A large direct mail fulfillment provider discovered recently that users who connected to their z/OS FTP server using Internet Explorer (version 7 and newer) were shown the contents of the z/OS UNIX root folder after successful logon.

The customer discovered that, beginning with IE7, when a user would connect to their z/OS FTP server with IE, they were prompted for a user ID and password and then shown the contents of the z/OS UNIX root folder. When doing the same thing in Firefox, on the other hand, the user was shown the contents of the folder assigned to the user ID (which is what should happen).

Given the power available in FTP, the customer considered this to be a security exposure because they didn't want their users seeing the contents of the root folder, much less being able to manipulate them. The customer turned on some FTP/WatchDog-Z tracing and in a matter of a few minutes determined that the IE browser was issuing a "CD /" command after successfully logging on. Firefox did not issue this change directory command.

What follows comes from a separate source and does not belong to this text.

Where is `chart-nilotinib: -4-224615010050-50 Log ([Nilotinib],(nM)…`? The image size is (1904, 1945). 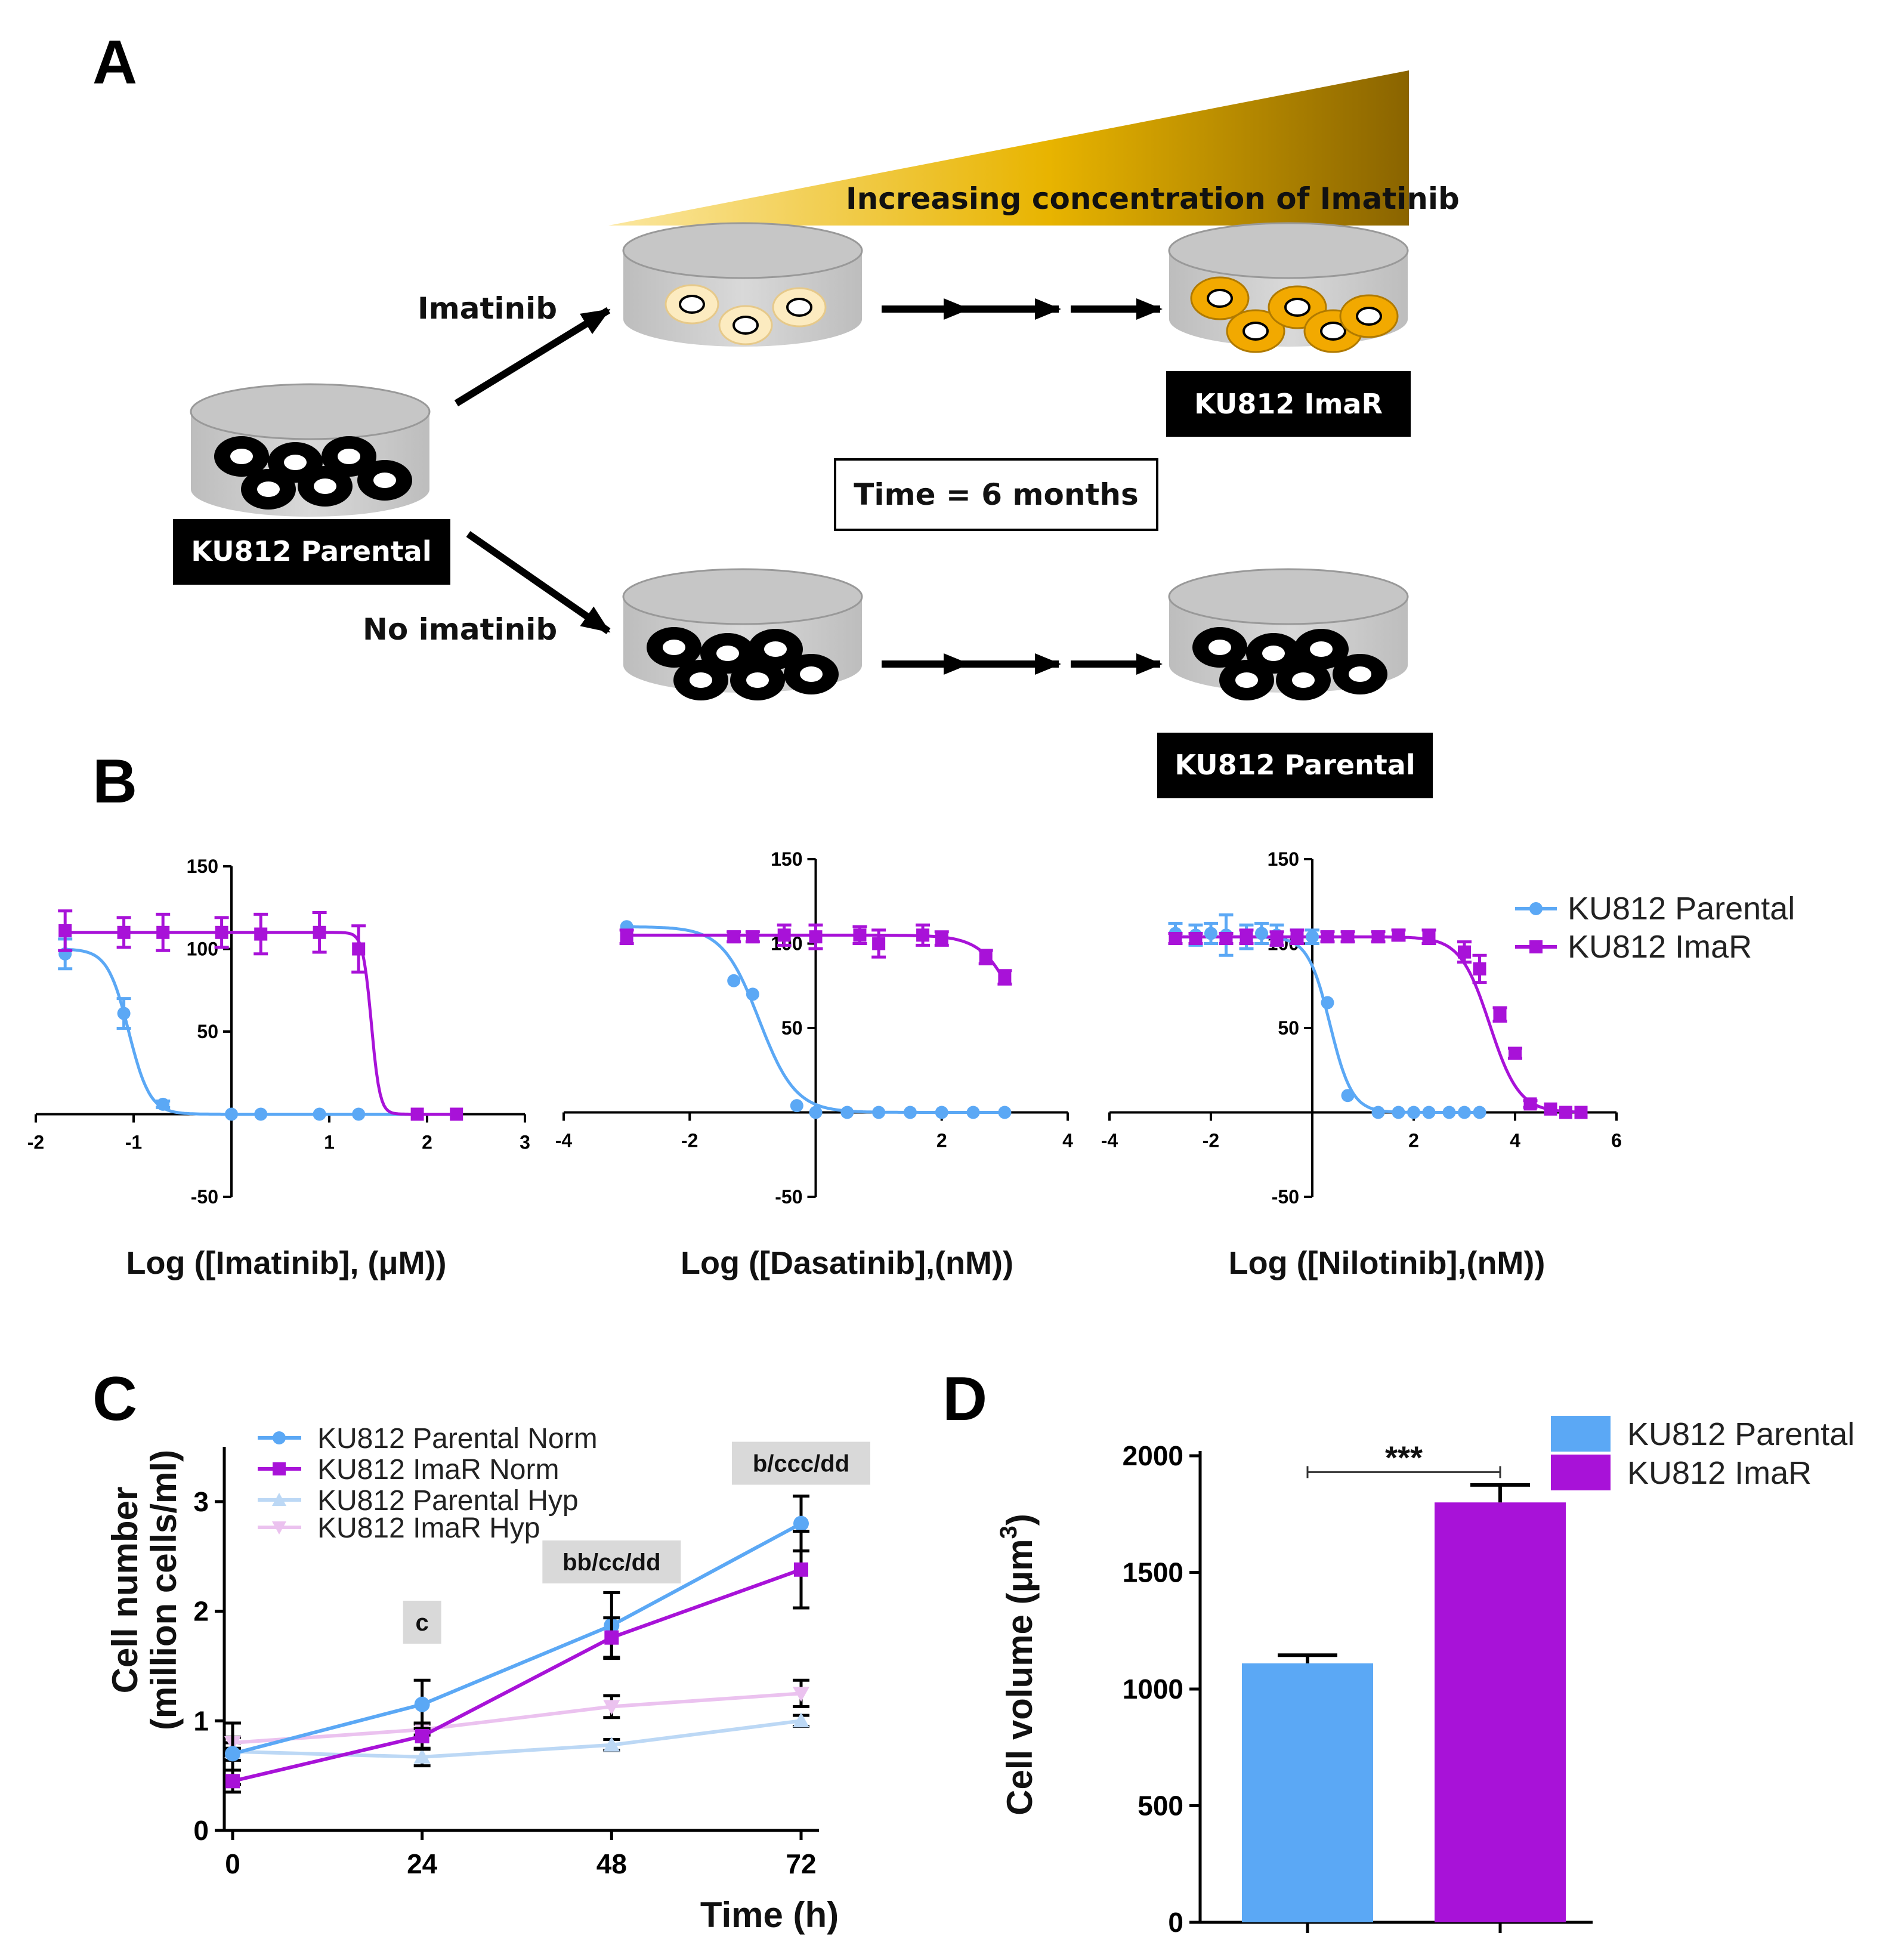 chart-nilotinib: -4-224615010050-50 Log ([Nilotinib],(nM)… is located at coordinates (1362, 1064).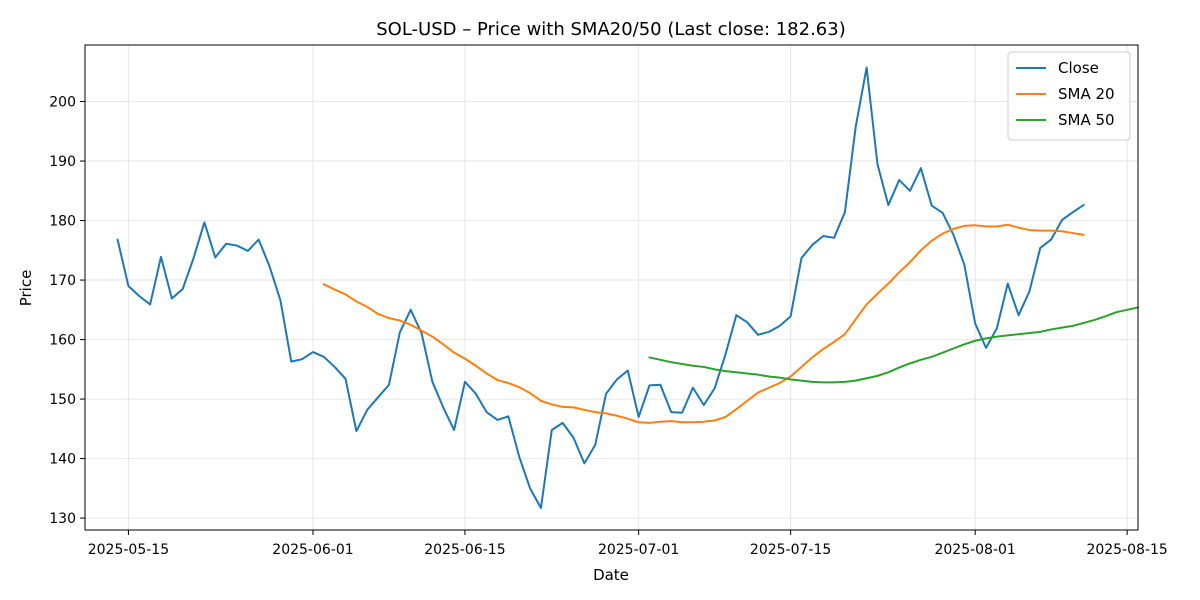  Describe the element at coordinates (128, 550) in the screenshot. I see `x-tick-label: 2025-05-15` at that location.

After diagnosing the situation, the customer was able to set up a RACF rule which is used by
FTP/WatchDog-Z's SAF interface to disallow the command to change to the root directory. Now when users log on with IE, the change directory command fails and they no longer have access to the root folder.

In a matter of about 10 minutes, with the help of
FTP/WatchDog-Z, the customer was able to figure out what the exposure was and set up FTP/WatchDog-Z to close the exposure from here on out.